*** The input ***

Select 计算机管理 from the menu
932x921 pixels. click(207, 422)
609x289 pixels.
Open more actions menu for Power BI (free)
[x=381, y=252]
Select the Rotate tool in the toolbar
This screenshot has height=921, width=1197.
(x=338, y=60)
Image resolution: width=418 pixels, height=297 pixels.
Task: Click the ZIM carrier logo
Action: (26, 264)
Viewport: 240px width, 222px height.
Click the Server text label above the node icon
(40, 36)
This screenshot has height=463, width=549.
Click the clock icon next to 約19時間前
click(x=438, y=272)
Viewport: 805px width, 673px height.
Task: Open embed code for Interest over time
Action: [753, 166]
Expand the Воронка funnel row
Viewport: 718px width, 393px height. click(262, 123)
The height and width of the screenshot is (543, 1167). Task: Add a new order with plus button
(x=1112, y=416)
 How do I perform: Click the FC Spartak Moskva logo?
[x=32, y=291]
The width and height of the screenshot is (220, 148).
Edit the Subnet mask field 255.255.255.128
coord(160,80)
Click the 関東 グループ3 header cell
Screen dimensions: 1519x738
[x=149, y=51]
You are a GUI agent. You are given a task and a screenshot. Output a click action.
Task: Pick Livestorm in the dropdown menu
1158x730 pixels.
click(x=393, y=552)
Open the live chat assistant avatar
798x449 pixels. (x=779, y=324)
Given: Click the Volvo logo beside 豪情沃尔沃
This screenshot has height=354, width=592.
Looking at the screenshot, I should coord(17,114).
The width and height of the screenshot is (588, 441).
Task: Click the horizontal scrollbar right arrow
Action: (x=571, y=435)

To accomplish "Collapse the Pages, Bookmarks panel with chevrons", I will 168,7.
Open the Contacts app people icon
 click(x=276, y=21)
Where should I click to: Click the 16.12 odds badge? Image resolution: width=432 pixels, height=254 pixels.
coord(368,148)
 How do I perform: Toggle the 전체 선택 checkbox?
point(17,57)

***

### Description of the task
Transcribe exactly, and only, the lines from the one bearing "Where should I" through the last line of the entries, counting both.

### Exercise result
Where should I click to: Click the 16.12 odds badge? Image resolution: width=432 pixels, height=254 pixels.
coord(368,148)
 How do I perform: Toggle the 전체 선택 checkbox?
point(17,57)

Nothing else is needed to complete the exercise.